TRY IT: In the entries below, copy only the lines from the one that contains "Task: Click the lightning" through the last line, exactly, and omit any pictures.
INPUT below:
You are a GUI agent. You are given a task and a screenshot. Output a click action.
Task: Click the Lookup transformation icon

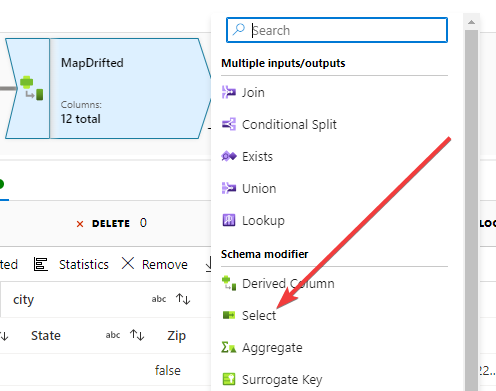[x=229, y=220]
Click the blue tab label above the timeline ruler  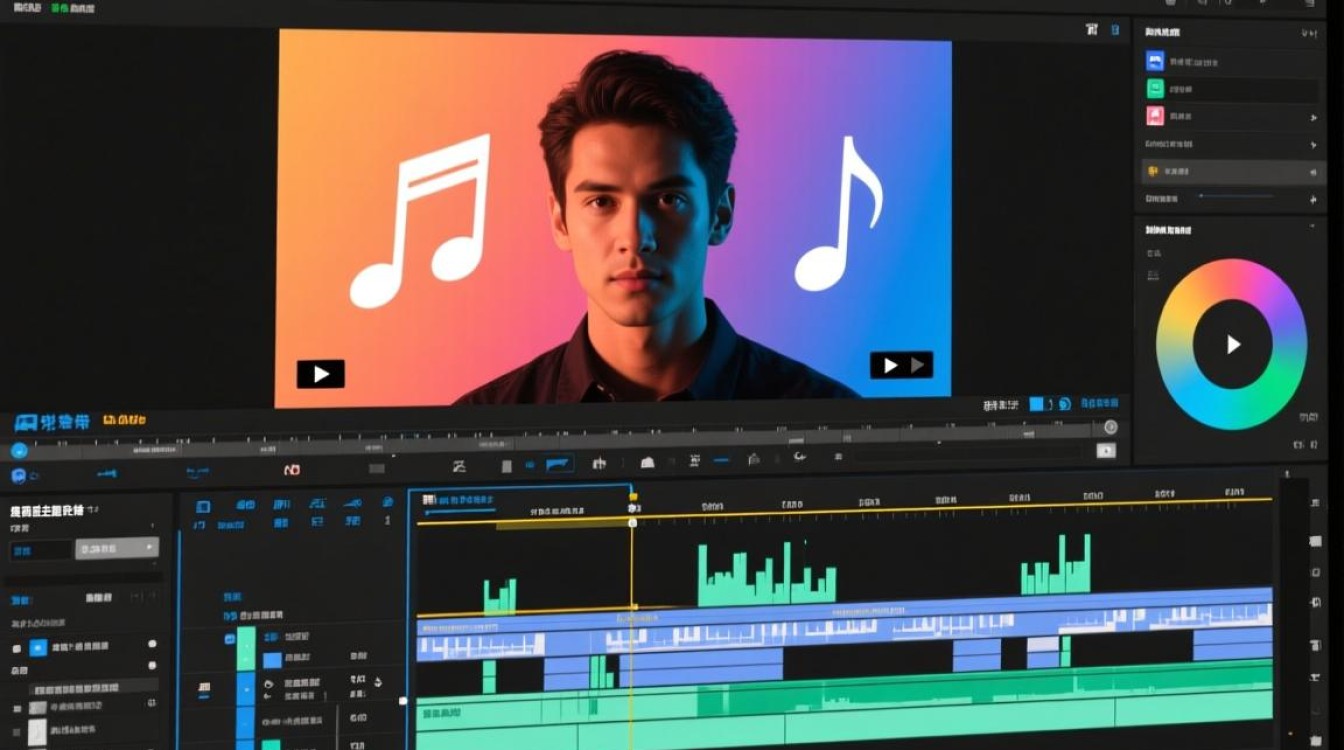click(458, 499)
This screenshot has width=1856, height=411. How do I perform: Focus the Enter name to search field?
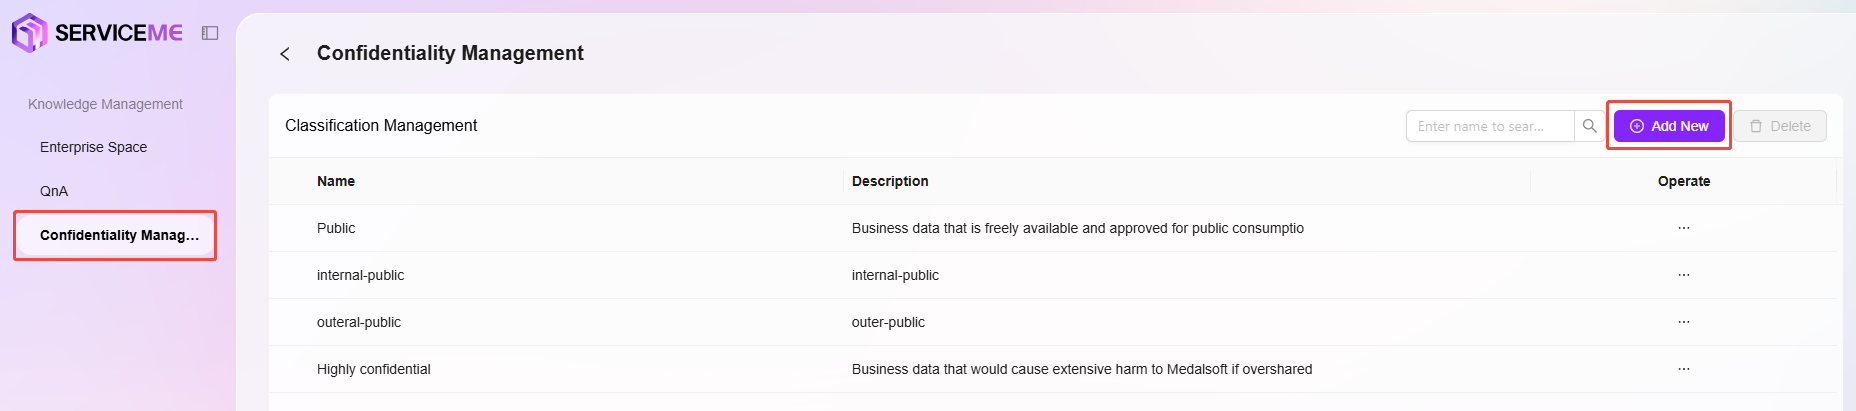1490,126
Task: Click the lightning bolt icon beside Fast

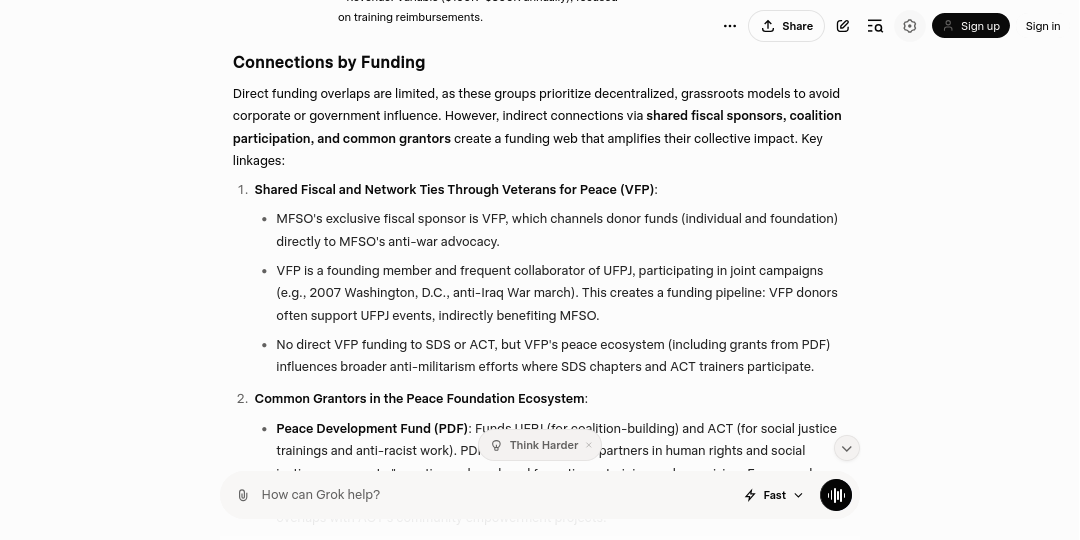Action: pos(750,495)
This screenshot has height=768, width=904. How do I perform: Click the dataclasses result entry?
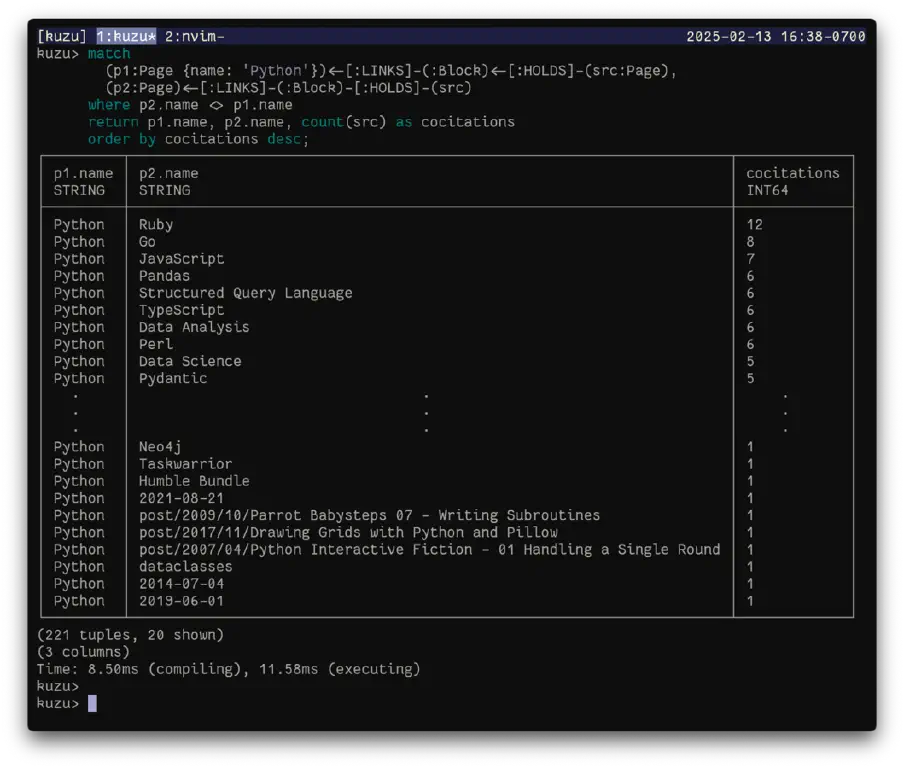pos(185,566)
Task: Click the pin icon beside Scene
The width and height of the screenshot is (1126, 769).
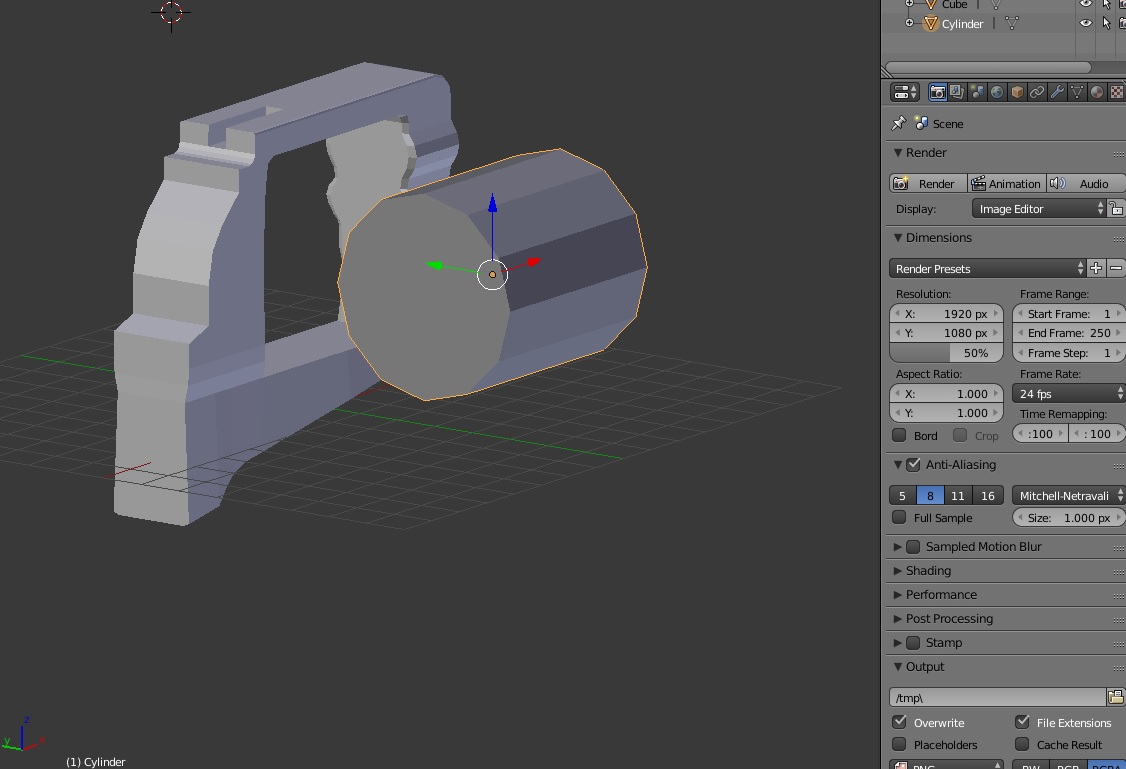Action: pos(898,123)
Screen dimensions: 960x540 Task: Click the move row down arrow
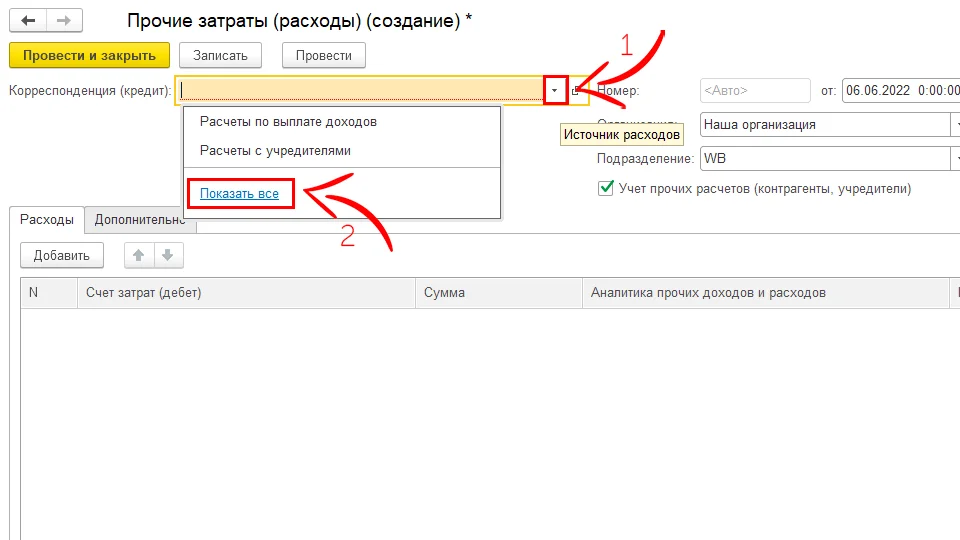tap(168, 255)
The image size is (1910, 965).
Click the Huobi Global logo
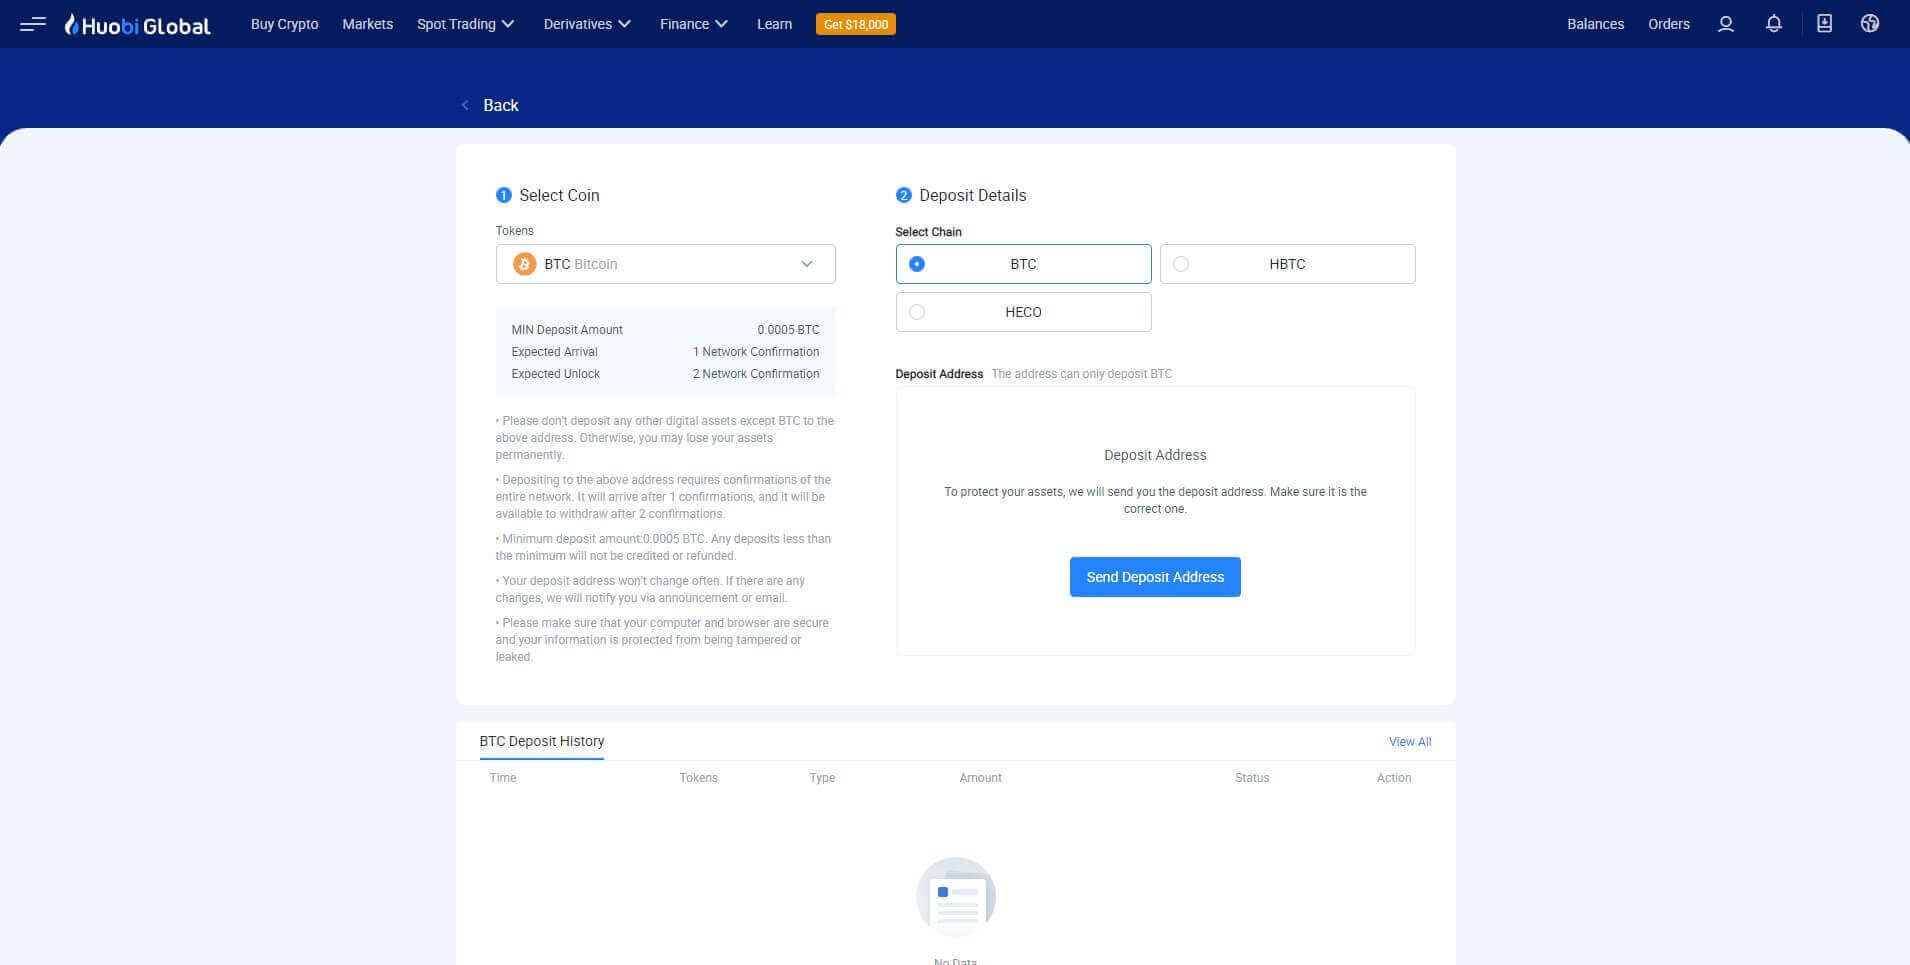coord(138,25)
End of INPUT.
ANSWER:
Task: Click the lightning bolt icon beside Fast

Action: pos(750,495)
This screenshot has height=768, width=904. How do I perform: Click the dataclasses result entry?
pos(185,566)
Task: Click the pin icon beside Scene
The width and height of the screenshot is (1126, 769).
Action: pos(898,123)
Screen dimensions: 960x540 Task: Click the move row down arrow
tap(168, 255)
The image size is (1910, 965).
Click the Huobi Global logo
coord(138,25)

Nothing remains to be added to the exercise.